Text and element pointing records
□ □ □

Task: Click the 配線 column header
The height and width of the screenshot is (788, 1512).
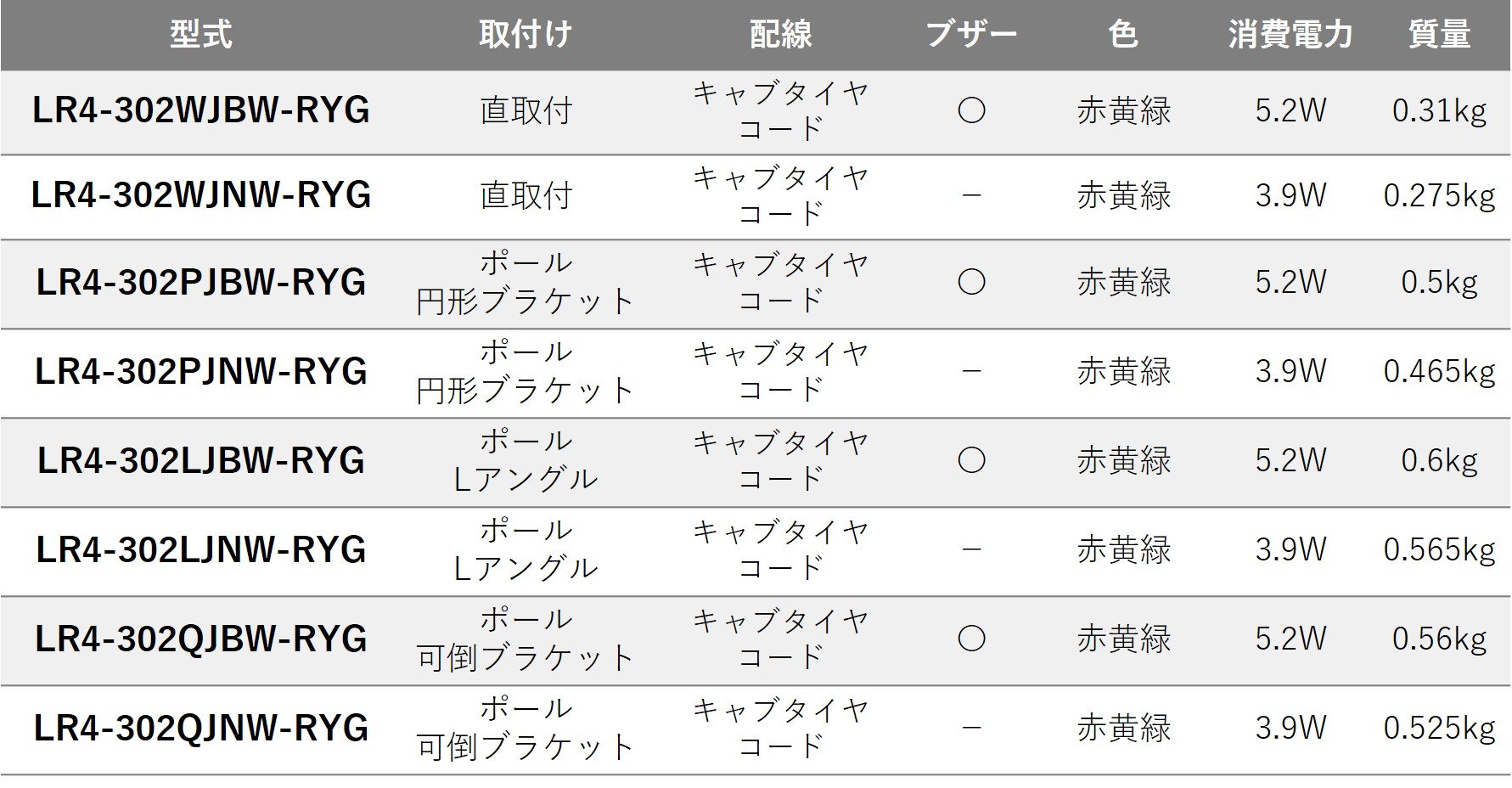Action: point(781,35)
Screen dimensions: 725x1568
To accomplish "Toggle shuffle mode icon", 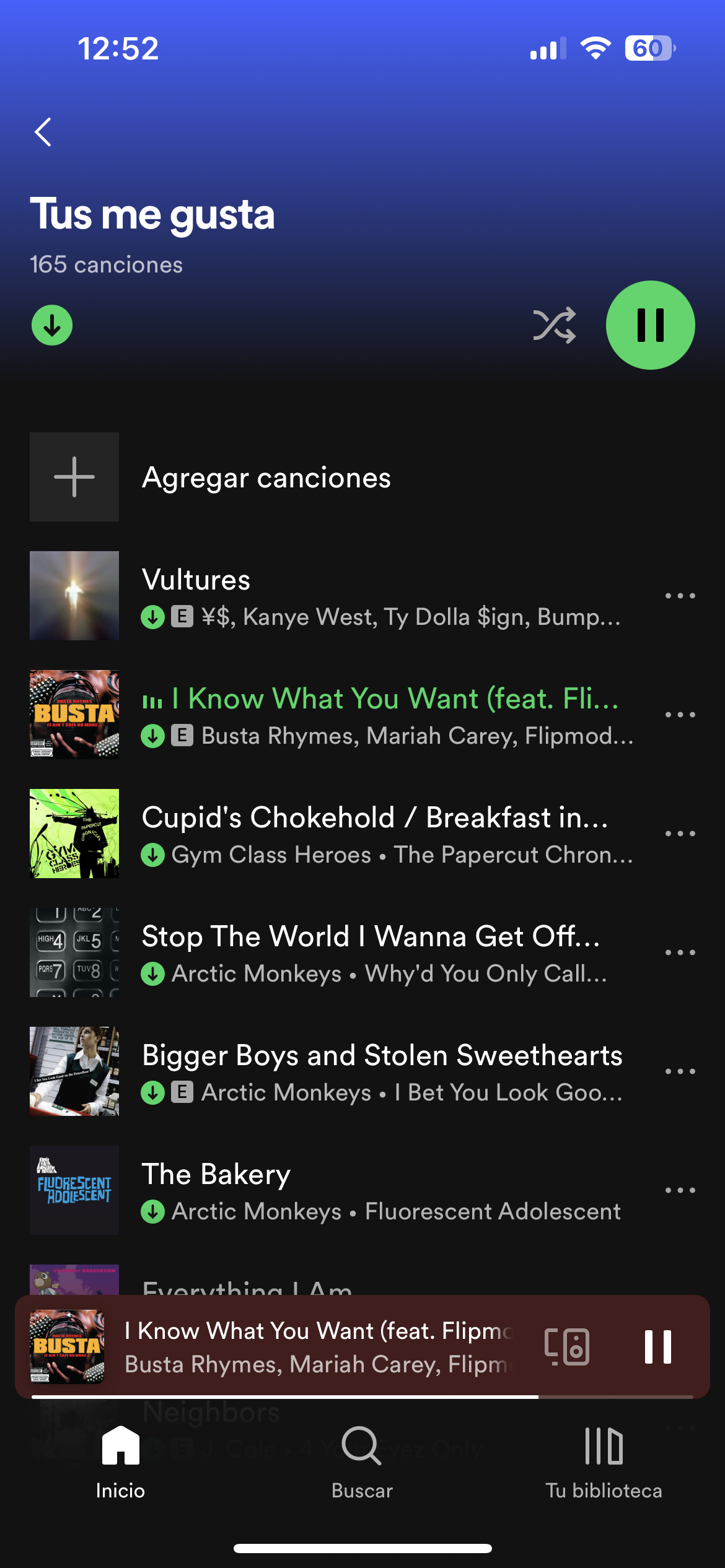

□ □ □

- INSTRUCTIONS FOR THE TASK: Set out as a numbered list, omitting blank lines, the lines of the material from the line containing "Screen dimensions: 725x1568" through the end of the material. Exclude the pictures from your answer.

- RESPONSE TO THE TASK:
1. Screen dimensions: 725x1568
2. To accomplish "Toggle shuffle mode icon", 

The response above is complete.